Work item
Repeat the listing below exactly as given.

=-=-=

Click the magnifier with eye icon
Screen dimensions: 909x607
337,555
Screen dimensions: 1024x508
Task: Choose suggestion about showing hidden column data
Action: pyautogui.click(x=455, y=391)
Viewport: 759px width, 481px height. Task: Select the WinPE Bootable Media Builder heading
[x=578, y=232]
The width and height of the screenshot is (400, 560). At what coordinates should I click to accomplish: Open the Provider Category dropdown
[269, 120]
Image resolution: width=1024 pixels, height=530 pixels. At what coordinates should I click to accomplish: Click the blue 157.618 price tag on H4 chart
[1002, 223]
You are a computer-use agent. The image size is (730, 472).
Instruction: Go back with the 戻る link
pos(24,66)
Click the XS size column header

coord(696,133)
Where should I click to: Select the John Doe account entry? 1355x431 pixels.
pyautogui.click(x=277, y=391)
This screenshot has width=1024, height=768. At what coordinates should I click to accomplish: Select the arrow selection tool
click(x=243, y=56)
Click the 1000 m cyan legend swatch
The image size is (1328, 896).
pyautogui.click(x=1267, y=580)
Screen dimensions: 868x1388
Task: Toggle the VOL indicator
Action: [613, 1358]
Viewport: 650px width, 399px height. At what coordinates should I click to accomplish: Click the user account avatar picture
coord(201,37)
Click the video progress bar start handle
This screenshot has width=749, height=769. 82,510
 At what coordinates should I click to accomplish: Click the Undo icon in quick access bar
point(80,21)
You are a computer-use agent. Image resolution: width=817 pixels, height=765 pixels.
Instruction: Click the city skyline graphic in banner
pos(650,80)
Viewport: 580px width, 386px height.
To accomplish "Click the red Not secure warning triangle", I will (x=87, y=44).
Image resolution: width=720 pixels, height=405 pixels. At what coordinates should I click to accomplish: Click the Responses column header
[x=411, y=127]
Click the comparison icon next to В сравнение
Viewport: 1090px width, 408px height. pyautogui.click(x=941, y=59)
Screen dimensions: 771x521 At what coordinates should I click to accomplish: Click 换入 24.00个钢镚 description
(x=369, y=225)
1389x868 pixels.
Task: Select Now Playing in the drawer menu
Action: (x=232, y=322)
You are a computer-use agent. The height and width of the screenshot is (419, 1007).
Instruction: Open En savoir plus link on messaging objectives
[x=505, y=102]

=-=-=

Solution to this task
Click the magnifier with eye icon
Screen dimensions: 909x607
337,555
Screen dimensions: 1024x508
Task: Choose suggestion about showing hidden column data
Action: pyautogui.click(x=455, y=391)
Viewport: 759px width, 481px height. Task: Select the WinPE Bootable Media Builder heading
[x=578, y=232]
The width and height of the screenshot is (400, 560). At what coordinates should I click to accomplish: Open the Provider Category dropdown
[269, 120]
Image resolution: width=1024 pixels, height=530 pixels. At what coordinates should I click to accomplish: Click the blue 157.618 price tag on H4 chart
[1002, 223]
You are a computer-use agent. The image size is (730, 472).
Instruction: Go back with the 戻る link
pos(24,66)
Click the XS size column header

coord(696,133)
Where should I click to: Select the John Doe account entry? 1355x431 pixels.
pyautogui.click(x=277, y=391)
This screenshot has width=1024, height=768. At what coordinates should I click to accomplish: Select the arrow selection tool
click(x=243, y=56)
Click the 1000 m cyan legend swatch
The image size is (1328, 896).
pyautogui.click(x=1267, y=580)
Screen dimensions: 868x1388
Task: Toggle the VOL indicator
Action: [613, 1358]
Viewport: 650px width, 399px height. At what coordinates should I click to accomplish: Click the user account avatar picture
coord(201,37)
Click the video progress bar start handle
This screenshot has width=749, height=769. 82,510
 At what coordinates should I click to accomplish: Click the Undo icon in quick access bar
point(80,21)
You are a computer-use agent. Image resolution: width=817 pixels, height=765 pixels.
Instruction: Click the city skyline graphic in banner
pos(650,80)
Viewport: 580px width, 386px height.
To accomplish "Click the red Not secure warning triangle", I will (x=87, y=44).
Image resolution: width=720 pixels, height=405 pixels. At what coordinates should I click to accomplish: Click the Responses column header
[x=411, y=127]
Click the comparison icon next to В сравнение
Viewport: 1090px width, 408px height. pyautogui.click(x=941, y=59)
Screen dimensions: 771x521 At what coordinates should I click to accomplish: Click 换入 24.00个钢镚 description
(x=369, y=225)
1389x868 pixels.
Task: Select Now Playing in the drawer menu
Action: (x=232, y=322)
You are a computer-use agent. The height and width of the screenshot is (419, 1007).
Instruction: Open En savoir plus link on messaging objectives
[x=505, y=102]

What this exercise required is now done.